Question

The weights of steers in a herd are distributed normally. The standard deviation is 300lbs and the mean steer weight is 900lbs. Find the probability that the weight of a randomly selected steer is less than 1140lbs. Round your answer to four decimal places.

Answer 1

0.7611 = 76.11% probability that the weight of a randomly selected steer is less than 1140lbs.

Explanation:

Problems of normally distributed samples can be solved using the z-score formula.

In a set with mean
`\mu` and standard deviation
`\sigma`, the zscore of a measure X is given by:

`Z = (X - \mu)/(\sigma)`

The Z-score measures how many standard deviations the measure is from the mean. After finding the Z-score, we look at the z-score table and find the p-value associated with this z-score. This p-value is the probability that the value of the measure is smaller than X, that is, the percentile of X. Subtracting 1 by the pvalue, we get the probability that the value of the measure is greater than X.

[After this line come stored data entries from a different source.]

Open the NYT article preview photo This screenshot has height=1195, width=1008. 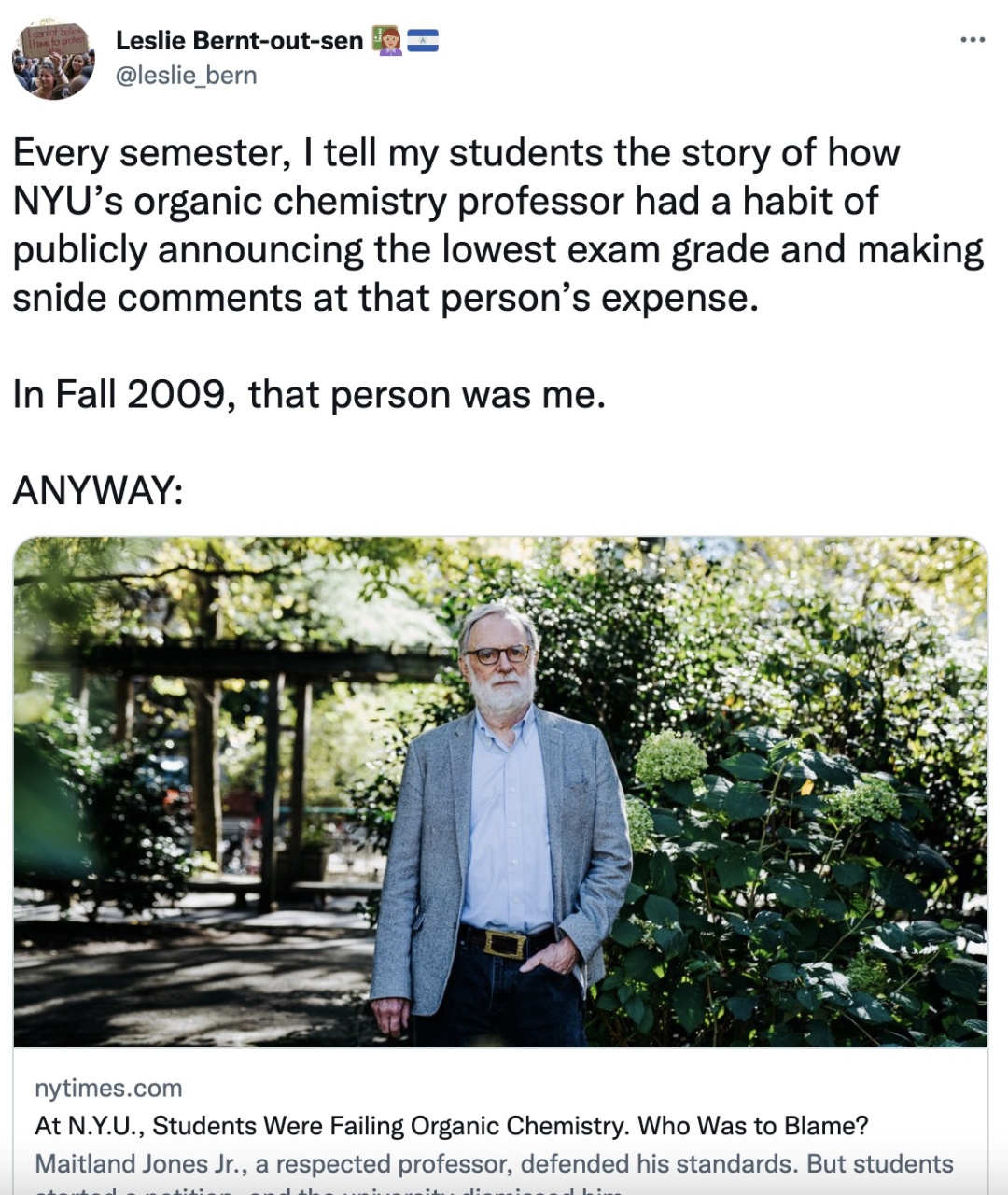pyautogui.click(x=500, y=792)
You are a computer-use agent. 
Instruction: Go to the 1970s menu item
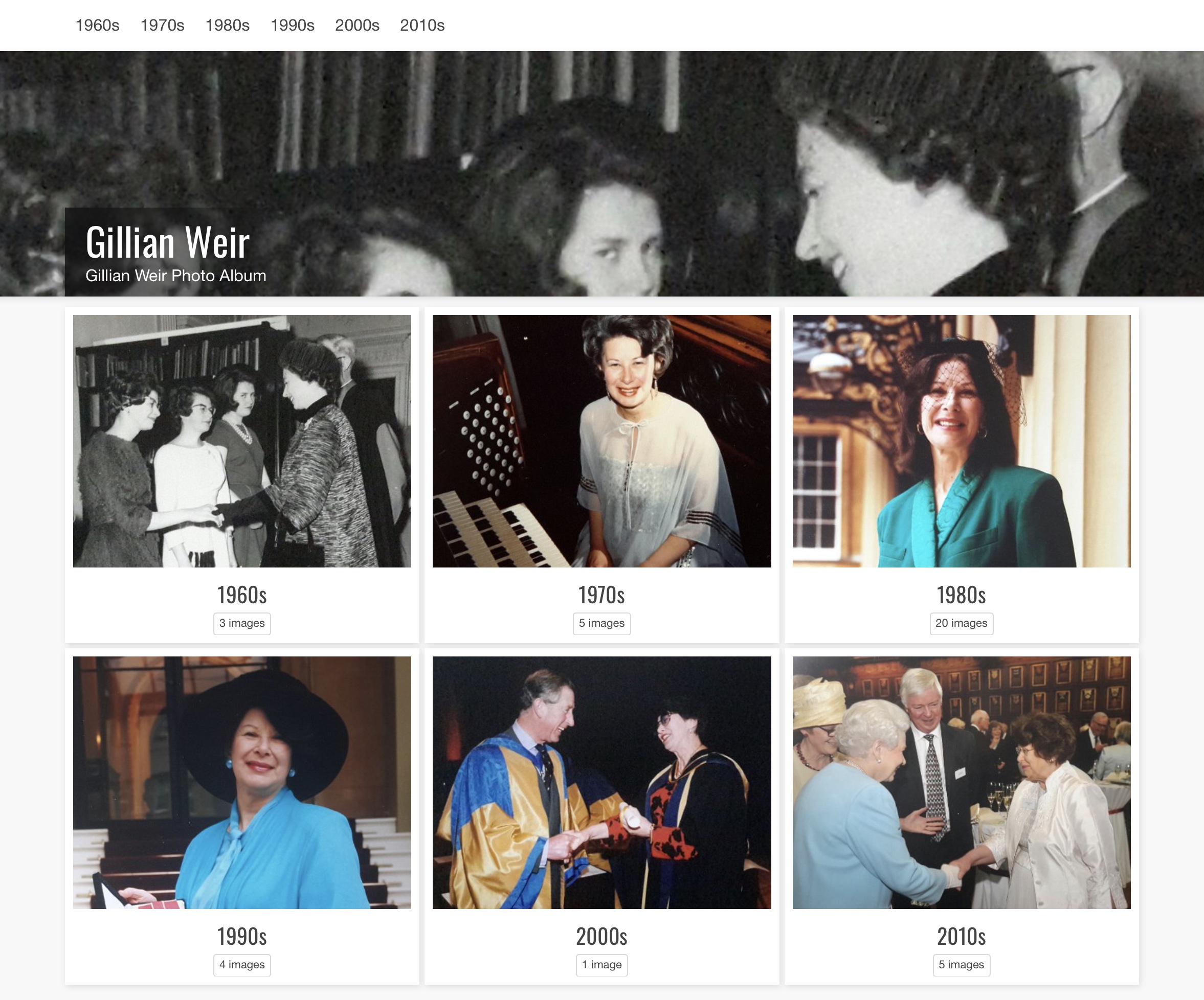tap(162, 25)
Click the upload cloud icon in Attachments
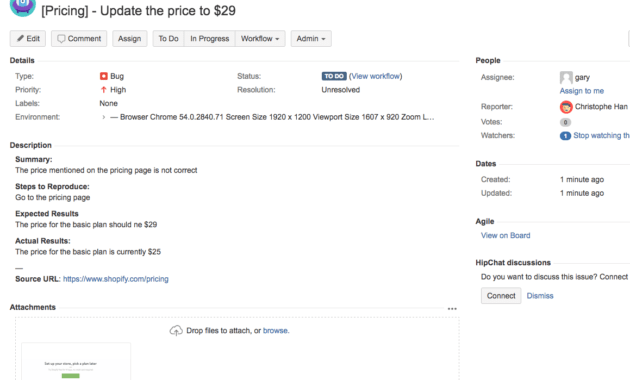Image resolution: width=630 pixels, height=380 pixels. 176,331
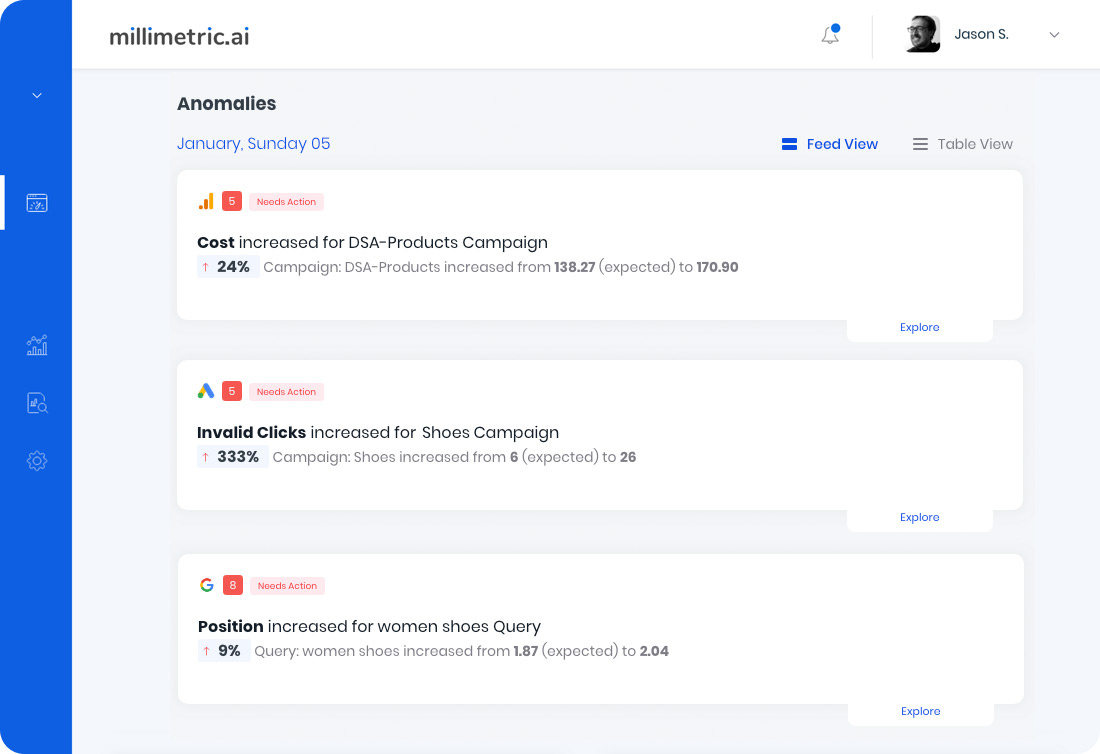Viewport: 1100px width, 754px height.
Task: Expand the Jason S. account dropdown
Action: [x=1054, y=35]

In this problem, we have that:

`\mu = 900, \sigma = 300`

Find the probability that the weight of a randomly selected steer is less than 1140lbs.

This is the pvalue of Z when X = 1140. So

`Z = (X - \mu)/(\sigma)`

`Z = (1140 - 900)/(300)`

`Z = 0.71`

`Z = 0.71` has a pvalue of 0.7611

0.7611 = 76.11% probability that the weight of a randomly selected steer is less than 1140lbs.